How, then, are such nexuses to be fixed? Is transparency the answer?
Given the endemic impulses that pulsate just below the surface and quite in keeping with the culture and ethos of the country with subjectivism and intellectual dishonesty colonizing body governance, possibly the only way to mitigate the besetting issue is complete openness.

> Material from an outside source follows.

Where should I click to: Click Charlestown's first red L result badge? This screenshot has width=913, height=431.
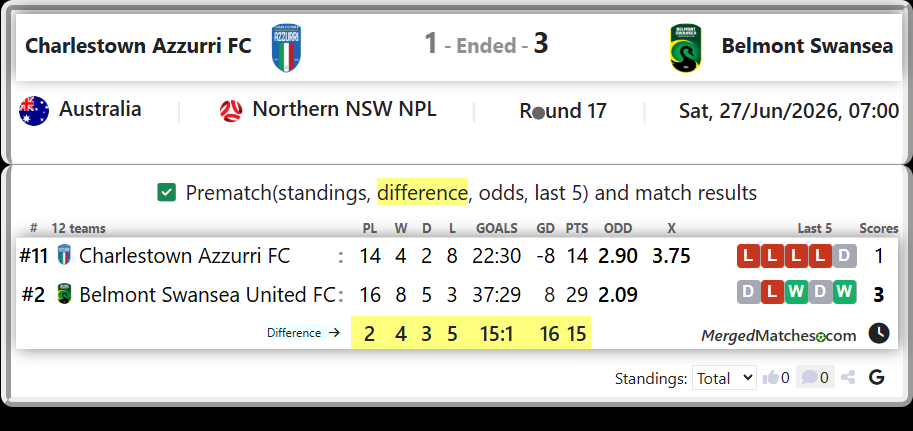click(749, 256)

Why disclose the APAR only to the officer-reported-upon where it vests, even perpetuates, the potential cozy relationships between Officer-Reported-Upon and Reporting/Reviewing Officer(s)/Accepting Officer(s)? APARs, after all, are appraisals of performance done in public sphere by public officials. Unlike medical cases, they don’t fall under RTI non-disclosures of the RTI Act; why must, then, not put them in public domain for perusal? Yes, the APAR forms will need suitable modification to separate out personal from public information to sync with provisions of Section 8(j) of the RTI Act. I am fully aware there shall be the inevitable clamour from civil servants about invasion of privacy and reputation (look at Supreme Court judges recent efforts to protect the “reputation” of lawyers not selected as judges!) and twisting of interpretations of Section 8(j) to mask their own ineptitude and performance as de facto private servants perennially pursuing private interests while masquerading as (uncivil) public servants. The truth is openness will simmer and soundlessly spread, slamming and shaming “favourites” and “favour-grantees” as it inexorably breaches the citadel of unholy impulses of the “perverse”. It’s doubtless the best prophylactic and solvent regardless how much it may sound outrageous today – with the sunlight disinfecting the addled pool towards a fairer assessment.
The writer, Sudhansu Mohanty, is an acclaimed author and, among other assignments, also worked as Additional Secretary & Financial Adviser to the Ministry of Environment, Forests & Climate Change.